- _YOUR TASK_
Look through the listing below, and wherever a line has the string "after", copy it.

- _DATA SECTION_
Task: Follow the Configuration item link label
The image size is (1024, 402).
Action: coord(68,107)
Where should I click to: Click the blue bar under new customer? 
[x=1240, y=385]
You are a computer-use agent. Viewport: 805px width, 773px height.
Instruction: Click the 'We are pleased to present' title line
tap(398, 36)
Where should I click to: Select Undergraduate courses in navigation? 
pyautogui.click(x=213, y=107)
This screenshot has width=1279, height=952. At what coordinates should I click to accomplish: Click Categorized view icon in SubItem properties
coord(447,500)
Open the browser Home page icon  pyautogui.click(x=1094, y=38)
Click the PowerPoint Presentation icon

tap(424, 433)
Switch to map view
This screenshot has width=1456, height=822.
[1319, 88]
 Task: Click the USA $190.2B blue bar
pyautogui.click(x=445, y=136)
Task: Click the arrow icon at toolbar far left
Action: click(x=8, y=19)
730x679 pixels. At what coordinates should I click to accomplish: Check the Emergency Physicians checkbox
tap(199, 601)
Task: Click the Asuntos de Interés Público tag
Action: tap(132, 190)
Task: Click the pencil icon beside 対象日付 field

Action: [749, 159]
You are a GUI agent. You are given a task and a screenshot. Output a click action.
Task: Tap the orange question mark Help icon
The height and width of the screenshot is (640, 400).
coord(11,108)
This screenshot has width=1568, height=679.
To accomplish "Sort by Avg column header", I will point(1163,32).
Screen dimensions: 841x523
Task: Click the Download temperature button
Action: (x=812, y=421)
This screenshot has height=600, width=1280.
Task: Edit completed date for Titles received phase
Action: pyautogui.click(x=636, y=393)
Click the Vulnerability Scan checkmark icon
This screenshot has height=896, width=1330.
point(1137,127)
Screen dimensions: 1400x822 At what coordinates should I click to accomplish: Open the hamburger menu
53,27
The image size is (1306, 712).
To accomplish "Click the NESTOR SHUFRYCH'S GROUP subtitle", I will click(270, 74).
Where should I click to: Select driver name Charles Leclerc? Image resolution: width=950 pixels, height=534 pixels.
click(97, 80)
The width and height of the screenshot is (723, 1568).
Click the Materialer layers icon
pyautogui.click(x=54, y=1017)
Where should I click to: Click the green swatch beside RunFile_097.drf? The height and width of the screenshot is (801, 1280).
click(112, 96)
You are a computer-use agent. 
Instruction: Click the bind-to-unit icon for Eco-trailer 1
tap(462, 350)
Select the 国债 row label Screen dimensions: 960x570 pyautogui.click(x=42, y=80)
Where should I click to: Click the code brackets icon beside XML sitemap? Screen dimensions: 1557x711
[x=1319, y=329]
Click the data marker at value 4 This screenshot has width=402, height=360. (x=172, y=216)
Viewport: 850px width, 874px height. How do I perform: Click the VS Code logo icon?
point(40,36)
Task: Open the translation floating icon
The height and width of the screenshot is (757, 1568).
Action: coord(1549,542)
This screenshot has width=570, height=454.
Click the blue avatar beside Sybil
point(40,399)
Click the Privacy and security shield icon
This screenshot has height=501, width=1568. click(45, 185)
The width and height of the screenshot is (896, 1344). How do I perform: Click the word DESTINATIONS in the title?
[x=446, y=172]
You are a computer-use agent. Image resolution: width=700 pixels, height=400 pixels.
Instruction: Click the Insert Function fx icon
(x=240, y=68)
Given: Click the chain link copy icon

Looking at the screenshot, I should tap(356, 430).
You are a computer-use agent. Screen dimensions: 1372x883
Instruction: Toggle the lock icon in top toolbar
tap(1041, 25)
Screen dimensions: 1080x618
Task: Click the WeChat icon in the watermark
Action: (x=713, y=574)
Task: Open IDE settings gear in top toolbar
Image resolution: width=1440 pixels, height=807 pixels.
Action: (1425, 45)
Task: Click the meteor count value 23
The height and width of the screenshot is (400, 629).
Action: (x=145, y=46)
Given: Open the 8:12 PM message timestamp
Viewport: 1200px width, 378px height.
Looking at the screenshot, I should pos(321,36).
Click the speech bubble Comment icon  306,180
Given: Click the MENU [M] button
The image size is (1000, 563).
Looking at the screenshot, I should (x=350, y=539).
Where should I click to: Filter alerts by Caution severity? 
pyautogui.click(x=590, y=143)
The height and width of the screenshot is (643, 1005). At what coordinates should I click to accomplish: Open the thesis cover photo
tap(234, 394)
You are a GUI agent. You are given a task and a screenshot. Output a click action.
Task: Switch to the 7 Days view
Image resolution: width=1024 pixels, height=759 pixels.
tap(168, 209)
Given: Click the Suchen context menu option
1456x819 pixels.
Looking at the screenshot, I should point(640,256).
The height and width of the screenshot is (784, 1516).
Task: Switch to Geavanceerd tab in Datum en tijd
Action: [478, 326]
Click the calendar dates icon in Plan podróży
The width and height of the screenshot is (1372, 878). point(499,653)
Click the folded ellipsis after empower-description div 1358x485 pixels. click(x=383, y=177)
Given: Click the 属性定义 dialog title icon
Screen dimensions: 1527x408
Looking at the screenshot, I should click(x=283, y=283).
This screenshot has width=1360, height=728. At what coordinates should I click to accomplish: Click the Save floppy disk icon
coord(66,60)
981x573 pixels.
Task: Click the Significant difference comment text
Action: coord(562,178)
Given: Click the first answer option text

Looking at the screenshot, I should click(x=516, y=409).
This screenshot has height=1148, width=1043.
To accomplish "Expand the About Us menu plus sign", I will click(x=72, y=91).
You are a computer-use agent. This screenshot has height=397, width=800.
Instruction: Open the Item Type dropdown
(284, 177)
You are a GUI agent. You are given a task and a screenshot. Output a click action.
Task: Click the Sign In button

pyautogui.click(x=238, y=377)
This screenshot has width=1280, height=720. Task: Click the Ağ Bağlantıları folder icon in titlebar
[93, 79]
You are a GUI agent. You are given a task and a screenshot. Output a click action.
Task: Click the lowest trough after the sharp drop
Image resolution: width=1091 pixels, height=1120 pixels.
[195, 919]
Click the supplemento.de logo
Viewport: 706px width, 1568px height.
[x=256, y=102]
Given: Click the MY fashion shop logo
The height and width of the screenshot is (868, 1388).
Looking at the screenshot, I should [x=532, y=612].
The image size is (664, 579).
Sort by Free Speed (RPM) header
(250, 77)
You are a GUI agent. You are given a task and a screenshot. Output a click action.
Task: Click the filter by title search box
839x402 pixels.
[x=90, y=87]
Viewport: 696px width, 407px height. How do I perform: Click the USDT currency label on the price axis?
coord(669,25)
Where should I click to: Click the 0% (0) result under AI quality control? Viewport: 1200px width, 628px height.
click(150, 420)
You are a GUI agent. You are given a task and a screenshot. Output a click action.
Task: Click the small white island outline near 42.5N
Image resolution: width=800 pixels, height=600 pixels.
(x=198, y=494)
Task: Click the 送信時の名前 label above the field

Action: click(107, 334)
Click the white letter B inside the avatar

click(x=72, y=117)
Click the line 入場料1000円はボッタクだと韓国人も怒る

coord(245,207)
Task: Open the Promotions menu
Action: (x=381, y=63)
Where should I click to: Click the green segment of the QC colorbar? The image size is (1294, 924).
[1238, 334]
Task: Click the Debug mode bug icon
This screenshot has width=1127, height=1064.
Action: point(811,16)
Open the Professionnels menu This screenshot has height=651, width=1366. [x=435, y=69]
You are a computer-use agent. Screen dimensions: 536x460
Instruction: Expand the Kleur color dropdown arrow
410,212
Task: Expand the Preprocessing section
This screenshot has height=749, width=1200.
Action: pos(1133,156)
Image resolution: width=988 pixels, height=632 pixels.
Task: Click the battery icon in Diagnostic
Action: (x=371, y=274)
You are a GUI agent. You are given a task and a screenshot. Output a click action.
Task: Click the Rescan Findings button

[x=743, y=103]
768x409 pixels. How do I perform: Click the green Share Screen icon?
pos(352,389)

- _OUTPUT_
Click the folded ellipsis after empower-description div 1358x485 pixels. click(x=383, y=177)
Task: Click the lowest trough after the sharp drop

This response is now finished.